Further, in the case of the common name set

Before word segmentation, the common name set is +.>

Preprocessing, recognizing Chinese and English numbers, domain names and the like with obvious characteristics, and carrying out ++on the common name set>

Filtering text sets of (2), counting word frequency and selecting candidate words, screening Chinese and English numbers and domain names, and filtering for multiple times until no Chinese and English numbers and domain names are selectable.

Further, in the process of integrating the search field with the word segmentation set

When matching, the word segmentation set is +.>

Inserting, indexing and storing characters;

wherein the word segmentation set

The method comprises an initial node, a plurality of intermediate nodes and an end node; the initial node is located in the history recordThe intermediate node is positioned at the phrase which is successfully matched and has the smallest sequence number, the intermediate node is positioned at the phrase which is successfully matched in each time in the history record, and the ending node is positioned at the phrase which is successfully matched and has the largest sequence number in the history record; each time of matching is provided with paths from an initial node to an end node, and a plurality of intermediate nodes exist on each path;

when searching word segmentation set

When a word is stored, the method starts from an initial node, and then traverses along a certain branch until the last word of the word is segmented, and the query is completed.

Further, wherein the word segmentation set

The matching method of (2) is as follows:

acquiring a first character of a search field, finding out an initial node corresponding to the first character, and jumping to an intermediate node of a next character to wait for the next inquiry;

acquiring a second character of the character string to be queried from the intermediate node, and jumping to the intermediate node of the next character again to wait for the next query;

repeating the operation until the last character of the word is used as an ending node;

and reading the information of the last character node, returning all characters of the path through which the information passes, and finishing the inquiry.

Further, when the word segmentation is always unable to be successfully matched, pinyin font matching is performed on all characters in the word segmentation, and each font is obtained

The spelling of the font can be obtained>

And performing combination matching with the initial consonant and the final of the pinyin in the search field. />

The beneficial effects are that: the invention discloses a word segmentation method, which belongs to the technical field of hospital information, and particularly relates to a word segmentation method for improving the accuracy of searching hospital names; combining fonts in the text set front and back to form vocabulary, matching the vocabulary with vocabulary in a database, and outputting a word segmentation result which is successfully matched; sequentially displaying the matching results according to the matching degree of the word segmentation results; the invention can check and match one by one according to the input characters of the user and eliminate the ambiguity problem in character word segmentation, thereby greatly improving the accuracy and efficiency of searching and improving the experience of the user.

Drawings

Fig. 1 is a schematic diagram of the operation of the present invention.

Fig. 2 is a flow chart of the operation of the present invention.

Fig. 3 is a diagram of the disambiguation step of the present invention.

FIG. 4 is a word segmentation matching flow diagram of the present invention.

FIG. 5 is a schematic diagram of word segmentation matching of the present invention.

Detailed Description

The following description of the embodiments of the present invention will be made apparent and fully in view of the accompanying drawings, in which some, but not all embodiments of the invention are shown.
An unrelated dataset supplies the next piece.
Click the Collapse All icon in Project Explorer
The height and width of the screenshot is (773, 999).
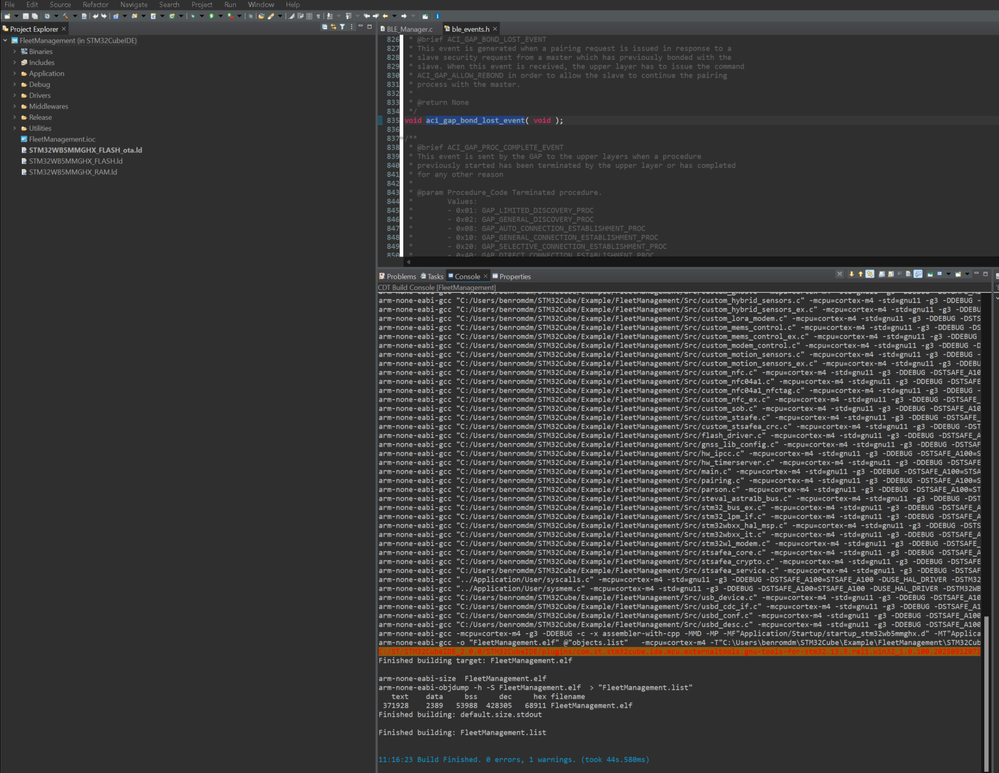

All other embodiments, which can be made by those skilled in the art based on the embodiments of the invention without making any inventive effort, are intended to be within the scope of the invention.

A word segmentation method for improving accuracy of searching hospital names comprises the following steps:

establishing a corresponding text set according to an input target text, and decomposing fonts in the text set one by one to form a text set of a single font;

combining fonts in the text set front and back to form word segmentation, matching the word segmentation with a dictionary in a database, and outputting a word segmentation result successfully matched;

and displaying the matching results in sequence according to the matching degree of the word segmentation results.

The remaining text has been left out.